[Stored data]
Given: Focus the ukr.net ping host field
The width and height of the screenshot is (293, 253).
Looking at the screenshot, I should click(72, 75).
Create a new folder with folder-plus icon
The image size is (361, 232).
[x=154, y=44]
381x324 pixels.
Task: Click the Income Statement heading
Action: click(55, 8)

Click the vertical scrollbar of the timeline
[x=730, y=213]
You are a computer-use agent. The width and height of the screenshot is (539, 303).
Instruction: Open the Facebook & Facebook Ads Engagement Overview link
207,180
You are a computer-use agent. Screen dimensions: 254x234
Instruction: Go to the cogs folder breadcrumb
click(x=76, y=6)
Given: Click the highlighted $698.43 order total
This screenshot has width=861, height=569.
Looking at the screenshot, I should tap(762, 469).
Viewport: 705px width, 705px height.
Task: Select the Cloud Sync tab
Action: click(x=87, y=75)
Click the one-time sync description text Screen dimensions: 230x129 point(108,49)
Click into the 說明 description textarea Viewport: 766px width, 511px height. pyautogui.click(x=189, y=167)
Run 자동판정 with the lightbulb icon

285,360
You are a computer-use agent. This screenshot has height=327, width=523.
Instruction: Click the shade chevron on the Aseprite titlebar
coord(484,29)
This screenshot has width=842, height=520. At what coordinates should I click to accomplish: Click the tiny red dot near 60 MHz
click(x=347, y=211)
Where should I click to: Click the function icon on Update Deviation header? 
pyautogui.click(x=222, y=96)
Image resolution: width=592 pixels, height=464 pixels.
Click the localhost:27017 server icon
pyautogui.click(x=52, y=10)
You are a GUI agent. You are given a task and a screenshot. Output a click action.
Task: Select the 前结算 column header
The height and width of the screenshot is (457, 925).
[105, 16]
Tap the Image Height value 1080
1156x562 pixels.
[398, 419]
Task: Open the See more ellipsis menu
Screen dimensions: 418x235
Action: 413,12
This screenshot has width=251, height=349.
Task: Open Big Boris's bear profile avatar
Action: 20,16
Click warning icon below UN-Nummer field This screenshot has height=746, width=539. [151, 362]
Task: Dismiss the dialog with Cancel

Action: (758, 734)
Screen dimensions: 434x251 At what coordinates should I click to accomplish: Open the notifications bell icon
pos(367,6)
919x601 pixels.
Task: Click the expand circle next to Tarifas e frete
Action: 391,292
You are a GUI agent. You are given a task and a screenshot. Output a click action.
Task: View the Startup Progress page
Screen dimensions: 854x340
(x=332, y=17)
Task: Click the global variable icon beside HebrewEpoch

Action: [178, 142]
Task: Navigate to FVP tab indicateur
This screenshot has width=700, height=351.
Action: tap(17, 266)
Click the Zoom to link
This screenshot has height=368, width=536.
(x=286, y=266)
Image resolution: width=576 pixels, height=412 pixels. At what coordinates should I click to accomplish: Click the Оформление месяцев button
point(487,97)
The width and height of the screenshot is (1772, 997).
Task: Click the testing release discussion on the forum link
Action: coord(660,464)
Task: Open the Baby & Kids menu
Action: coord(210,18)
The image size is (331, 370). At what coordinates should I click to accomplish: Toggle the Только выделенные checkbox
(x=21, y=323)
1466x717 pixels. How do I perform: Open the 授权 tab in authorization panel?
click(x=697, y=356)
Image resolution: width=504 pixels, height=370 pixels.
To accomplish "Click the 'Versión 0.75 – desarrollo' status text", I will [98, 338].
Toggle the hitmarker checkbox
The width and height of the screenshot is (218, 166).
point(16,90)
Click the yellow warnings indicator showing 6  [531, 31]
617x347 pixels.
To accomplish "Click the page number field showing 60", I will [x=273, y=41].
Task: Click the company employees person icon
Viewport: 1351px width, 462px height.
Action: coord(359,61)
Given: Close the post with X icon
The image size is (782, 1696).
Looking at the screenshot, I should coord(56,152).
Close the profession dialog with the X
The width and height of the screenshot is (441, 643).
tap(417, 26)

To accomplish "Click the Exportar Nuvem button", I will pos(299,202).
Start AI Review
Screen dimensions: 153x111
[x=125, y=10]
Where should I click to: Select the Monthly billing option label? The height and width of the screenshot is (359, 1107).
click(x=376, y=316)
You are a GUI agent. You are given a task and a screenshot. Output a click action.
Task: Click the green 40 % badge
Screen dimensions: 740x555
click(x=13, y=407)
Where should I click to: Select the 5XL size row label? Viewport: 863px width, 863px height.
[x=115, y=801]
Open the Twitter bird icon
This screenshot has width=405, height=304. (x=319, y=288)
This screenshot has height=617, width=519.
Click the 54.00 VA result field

» Your assignment: All the entries should be output exactly as given.

» Finished exercise:
Given: Focus the ukr.net ping host field
The width and height of the screenshot is (293, 253).
Looking at the screenshot, I should click(72, 75).
Create a new folder with folder-plus icon
The image size is (361, 232).
[x=154, y=44]
381x324 pixels.
Task: Click the Income Statement heading
Action: click(55, 8)

Click the vertical scrollbar of the timeline
[x=730, y=213]
You are a computer-use agent. The width and height of the screenshot is (539, 303).
Instruction: Open the Facebook & Facebook Ads Engagement Overview link
207,180
You are a computer-use agent. Screen dimensions: 254x234
Instruction: Go to the cogs folder breadcrumb
click(x=76, y=6)
Given: Click the highlighted $698.43 order total
This screenshot has width=861, height=569.
Looking at the screenshot, I should tap(762, 469).
Viewport: 705px width, 705px height.
Task: Select the Cloud Sync tab
Action: click(x=87, y=75)
Click the one-time sync description text Screen dimensions: 230x129 point(108,49)
Click into the 說明 description textarea Viewport: 766px width, 511px height. pyautogui.click(x=189, y=167)
Run 자동판정 with the lightbulb icon

285,360
You are a computer-use agent. This screenshot has height=327, width=523.
Instruction: Click the shade chevron on the Aseprite titlebar
coord(484,29)
This screenshot has width=842, height=520. At what coordinates should I click to accomplish: Click the tiny red dot near 60 MHz
click(x=347, y=211)
Where should I click to: Click the function icon on Update Deviation header? 
pyautogui.click(x=222, y=96)
Image resolution: width=592 pixels, height=464 pixels.
Click the localhost:27017 server icon
pyautogui.click(x=52, y=10)
You are a GUI agent. You are given a task and a screenshot. Output a click action.
Task: Select the 前结算 column header
The height and width of the screenshot is (457, 925).
[105, 16]
Tap the Image Height value 1080
1156x562 pixels.
[398, 419]
Task: Open the See more ellipsis menu
Screen dimensions: 418x235
Action: 413,12
This screenshot has width=251, height=349.
Task: Open Big Boris's bear profile avatar
Action: 20,16
Click warning icon below UN-Nummer field This screenshot has height=746, width=539. [151, 362]
Task: Dismiss the dialog with Cancel

Action: (758, 734)
Screen dimensions: 434x251 At what coordinates should I click to accomplish: Open the notifications bell icon
pos(367,6)
919x601 pixels.
Task: Click the expand circle next to Tarifas e frete
Action: 391,292
You are a GUI agent. You are given a task and a screenshot. Output a click action.
Task: View the Startup Progress page
Screen dimensions: 854x340
(x=332, y=17)
Task: Click the global variable icon beside HebrewEpoch

Action: [178, 142]
Task: Navigate to FVP tab indicateur
This screenshot has width=700, height=351.
Action: tap(17, 266)
Click the Zoom to link
This screenshot has height=368, width=536.
(x=286, y=266)
Image resolution: width=576 pixels, height=412 pixels. At what coordinates should I click to accomplish: Click the Оформление месяцев button
point(487,97)
The width and height of the screenshot is (1772, 997).
Task: Click the testing release discussion on the forum link
Action: coord(660,464)
Task: Open the Baby & Kids menu
Action: coord(210,18)
The image size is (331, 370). At what coordinates should I click to accomplish: Toggle the Только выделенные checkbox
(x=21, y=323)
1466x717 pixels. How do I perform: Open the 授权 tab in authorization panel?
click(x=697, y=356)
Image resolution: width=504 pixels, height=370 pixels.
To accomplish "Click the 'Versión 0.75 – desarrollo' status text", I will [98, 338].
Toggle the hitmarker checkbox
The width and height of the screenshot is (218, 166).
point(16,90)
Click the yellow warnings indicator showing 6  [531, 31]
617x347 pixels.
To accomplish "Click the page number field showing 60", I will [x=273, y=41].
Task: Click the company employees person icon
Viewport: 1351px width, 462px height.
Action: coord(359,61)
Given: Close the post with X icon
The image size is (782, 1696).
Looking at the screenshot, I should coord(56,152).
Close the profession dialog with the X
The width and height of the screenshot is (441, 643).
tap(417, 26)

To accomplish "Click the Exportar Nuvem button", I will pos(299,202).
Start AI Review
Screen dimensions: 153x111
[x=125, y=10]
Where should I click to: Select the Monthly billing option label? The height and width of the screenshot is (359, 1107).
click(x=376, y=316)
You are a GUI agent. You are given a task and a screenshot. Output a click action.
Task: Click the green 40 % badge
Screen dimensions: 740x555
click(x=13, y=407)
Where should I click to: Select the 5XL size row label? Viewport: 863px width, 863px height.
[x=115, y=801]
Open the Twitter bird icon
This screenshot has width=405, height=304. (x=319, y=288)
This screenshot has height=617, width=519.
Click the 54.00 VA result field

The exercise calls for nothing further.